Saturday, June 29, 2002
Bills will be paid despite possible deficit
By Howard Wilkinson hwilkinson@enquirer.com
The Cincinnati Enquirer
Smaller than expected crowds could make this Billy Graham mission the first in recent memory to run a financial deficit.
But officials of the Greater Cincinnati-Northern Kentucky Billy Graham Evangelistic Association said before today's service that even if the money collected in nightly offerings and local donations falls short of the $2.85 million budget for the four-day mission, the local organizing committee will not be left holding the bag.
The Billy Graham association will not leave this community with unpaid bills, said Rick Marshall, director of missions for the association.
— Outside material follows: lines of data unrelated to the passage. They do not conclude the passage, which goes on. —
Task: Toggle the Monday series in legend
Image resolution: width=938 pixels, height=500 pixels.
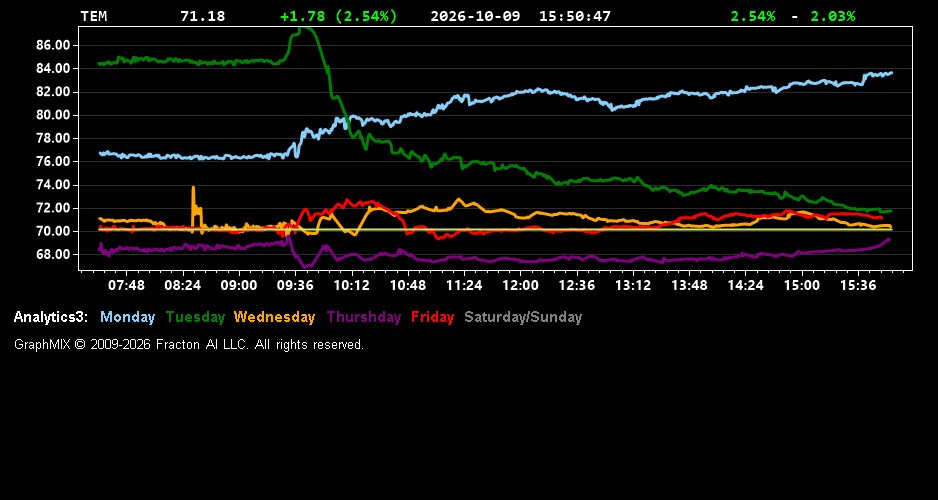Action: coord(127,317)
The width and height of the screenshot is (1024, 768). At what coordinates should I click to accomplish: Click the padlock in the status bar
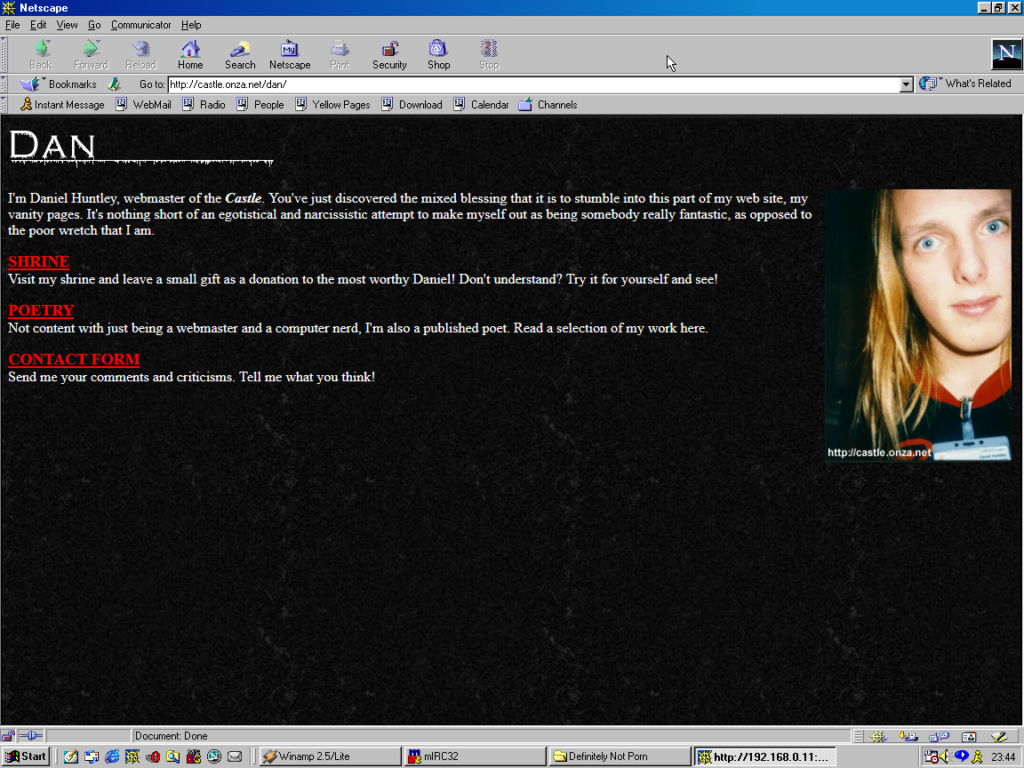8,735
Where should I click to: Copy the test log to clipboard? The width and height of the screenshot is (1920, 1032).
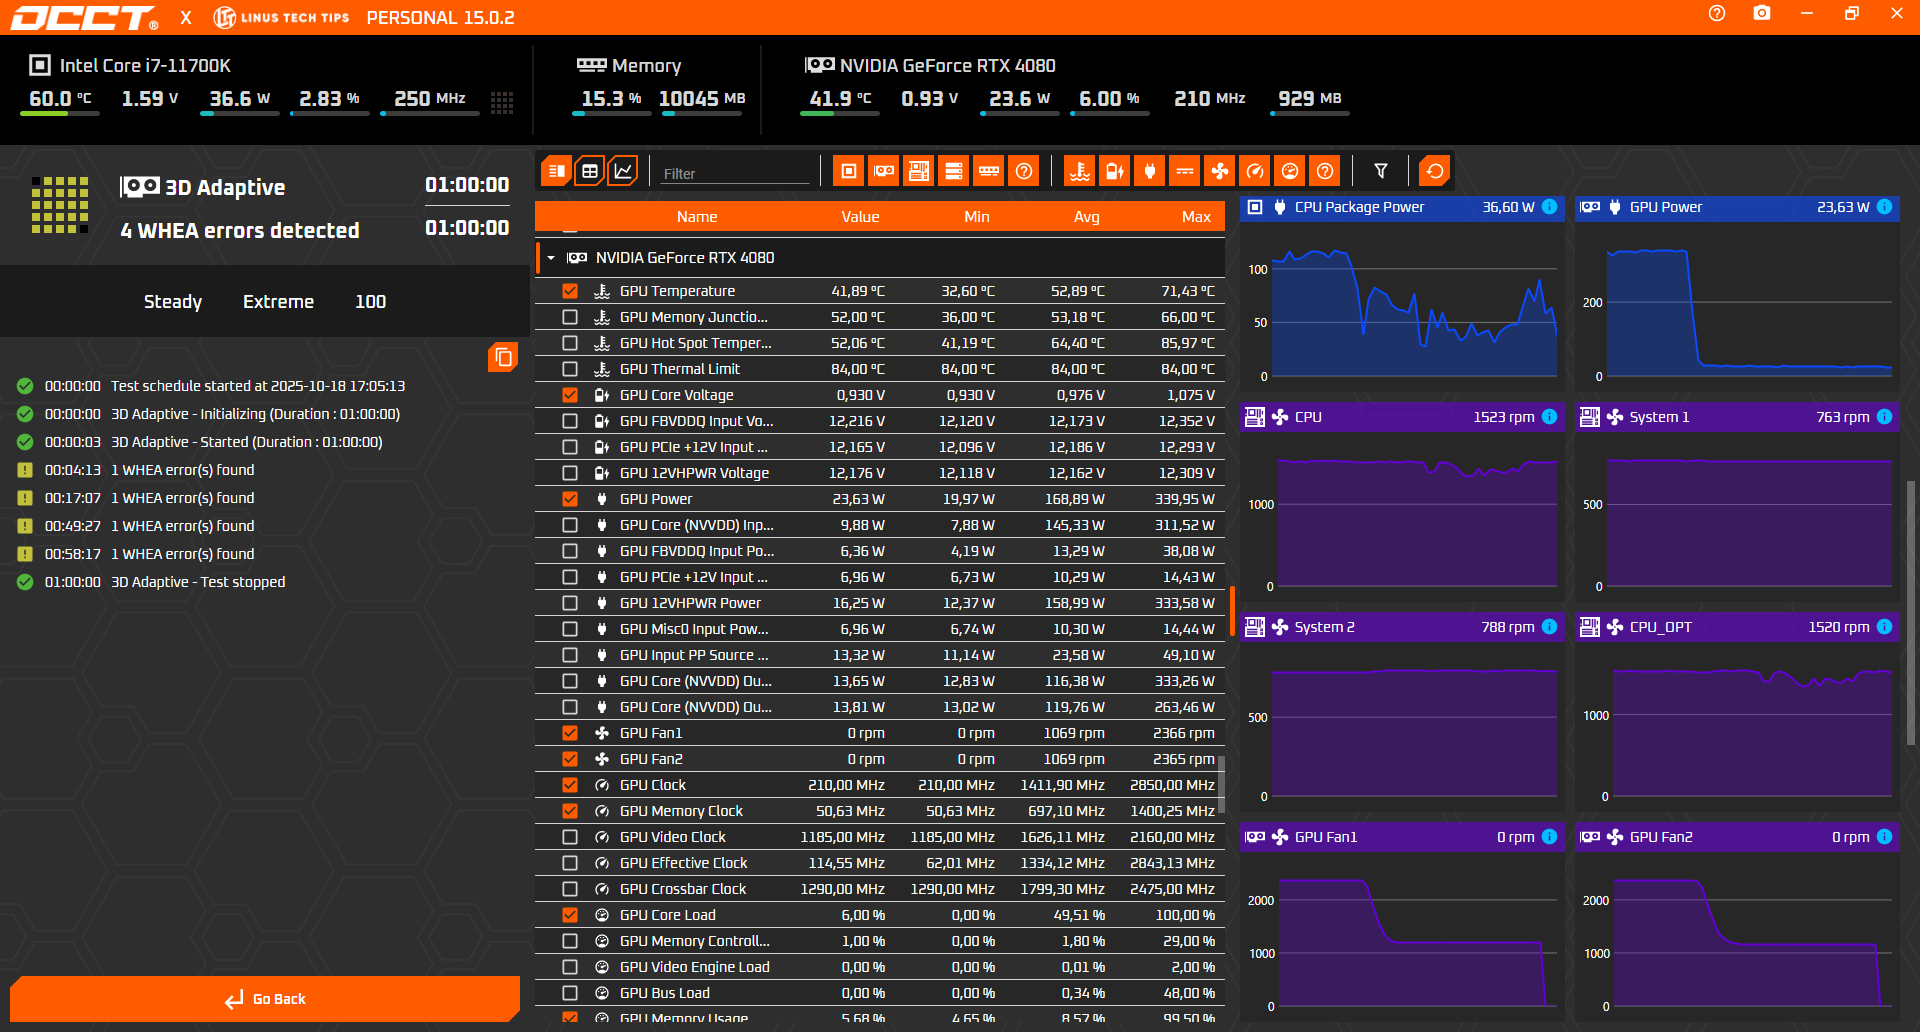(503, 357)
About 70 percent of the $2.85 million budget had already been raised by the time the gates opened at Paul Brown Stadium Thursday afternoon, with the money coming from a wide variety of local churches, businesses and individuals.
The approximately $360,000 in offerings from the 73,000 attendees Thurday and Friday raised the take to nearly 80 percent.
But mission organizers had hoped to raise nearly $900,000 from the offerings taken at the four main services. That meant they needed to gather more than $500,000 Saturday and Sunday.
Saturday is mostly for the kids and the young people. They don't have any money, said the Rev. Damon Lynch Jr., pastor of New Jerusalem Baptist Church in Carthage and a co-chair of the Graham mission here.
It's going to be tough to do, but we don't want to run a deficit, Mr. Lynch said.
The good news, Mr. Marshall said, is that Sunday is typically the biggest night for giving during a Billy Graham mission. Sunday's program the final service of the mission begins at 7 p.m.
The mission has major expenses it must meet including $150,000 for the rental of Paul Brown Stadium. Graham organization officials say they will have to spend at least another $90,000 to replace football turf torn up by the massive stage and the plywood road built down the middle of the field.
Graham missions do not typically run deficits. In fact, they usually end with financial surpluses. Money left over does not go to the Rev. Mr. Graham. It is typically used as seed money for the next mission or to fund follow-up mission programs such as food pantries and shelters in the city where it was raised.
The Cincinnati mission, for example, received its first $50,000 from last summer's Louisville mission, which ended with a budget surplus.
It was a close call 20 years ago in Boston, when torrential rains fell six of the eight nights, Mr. Marshall said.
But shortly before an independent auditor looked at the mission's financial books, an anonymous contributor paid the deficit.
Money will trickle in, Mr. Marshall said.